Segundo o DSM-51, o TDAH predominantemente hiperativo-impulsivo é diagnosticado quando há seis ou mais sintomas de hiperatividade-impulsividade, mas menos de seis sintomas de desatenção, presentes por pelo menos 6 meses.

Entre os sinais descritos estão agitação motora (mexer mãos ou pés, remexer-se na cadeira), dificuldade em permanecer sentado, correr ou subir em situações inadequadas, dificuldade de brincar ou se envolver silenciosamente em atividades, falar excessivamente, responder antes da pergunta ser concluída, dificuldade de esperar a vez e interromper ou se intrometer nas atividades dos outros.⁵

Assim como o tipo anterior, os sintomas devem causar prejuízo funcional.

TDAH tipo combinado

De acordo com o DSM-51, o TDAH tipo combinado é diagnosticado quando os critérios tanto de desatenção quanto de hiperatividade/impulsividade são atendidos nos últimos seis meses.

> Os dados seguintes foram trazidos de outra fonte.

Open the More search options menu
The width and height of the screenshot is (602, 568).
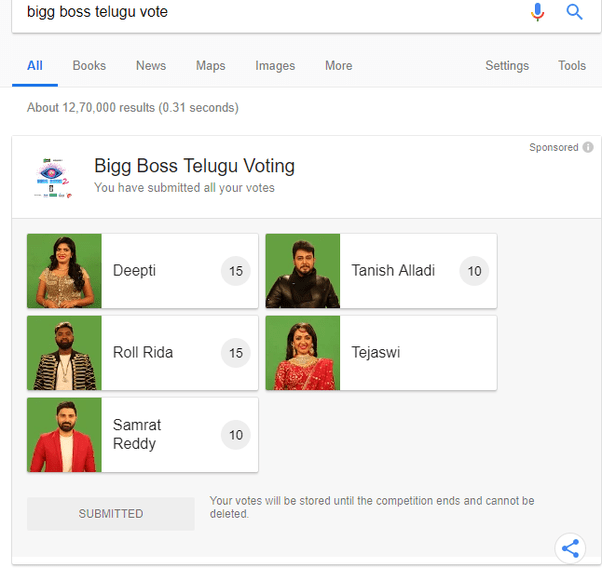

Isso significa que o indivíduo apresenta número suficiente de sintomas dos dois domínios. 

Nesses casos, podem coexistir dificuldades de organização, distração frequente e esquecimento, juntamente com agitação motora, impulsividade verbal e dificuldade de esperar a vez.⁵

Como nas demais apresentações, os sintomas devem estar presentes em dois ou mais ambientes (como casa, escola ou trabalho) e causar prejuízo funcional significativo.

Como é feito o diagnóstico

A avaliação envolve entrevista clínica detalhada, levantamento de histórico escolar e familiar e, sempre que possível, informações de terceiros. O diagnóstico é fundamentado na observação de sintomas comportamentais de desatenção, impulsividade e hiperatividade ao longo da vida.3

Em adultos e idosos, a avaliação exige atenção ao diagnóstico diferencial, especialmente com depressão, ansiedade e comprometimento cognitivo leve.4

Tratamento e impacto na qualidade de vida

O manejo é multimodal, combinando psicoeducação, intervenções psicoterápicas e tratamento farmacológico quando indicado. 

Evidências sugerem que, mesmo em idosos, o tratamento pode melhorar atenção, funcionalidade e estabilidade emocional, desde que haja monitoramento de comorbidades e risco cardiovascular.4

Sem tratamento, o TDAH está associado a prejuízos acadêmicos, ocupacionais e maior risco de comorbidades psiquiátricas ao longo da vida.3,4

Referências:

  1. American Psychiatric Association. Manual diagnóstico e estatístico de transtornos mentais: DSM-5. 5ª ed. Porto Alegre: Artmed; 2014. Tradução de: Diagnostic and Statistical Manual of Mental Disorders. ISBN 978-85-8271-089-0.
  2. Popit S, Serod K, Locatelli I, Stuhec M. Prevalence of attention-deficit hyperactivity disorder (ADHD): systematic review and meta-analysis. In: Understanding and Treating ADHD. Cambridge: Cambridge University Press; 2024. Published online 2024 Oct 9.
  3. Kieling RR, Rohde LA. ADHD in children and adults: diagnosis and prognosis. In: Current Topics in Behavioral Neurosciences. Vol. 9. Berlin: Springer; 2011. p. 1–16. doi:10.1007/7854_2010_115.
  4. Dobrosavljevic M, Larsson H, Cortese S. The diagnosis and treatment of attention-deficit hyperactivity disorder (ADHD) in older adults. Expert Rev Neurother. 2023;23(10):883–893. doi:10.1080/14737175.2023.2250913.
  5. Ministério da Saúde. Protocolo Clínico e Diretrizes Terapêuticas para o Transtorno do Déficit de Atenção com Hiperatividade (TDAH). 2022.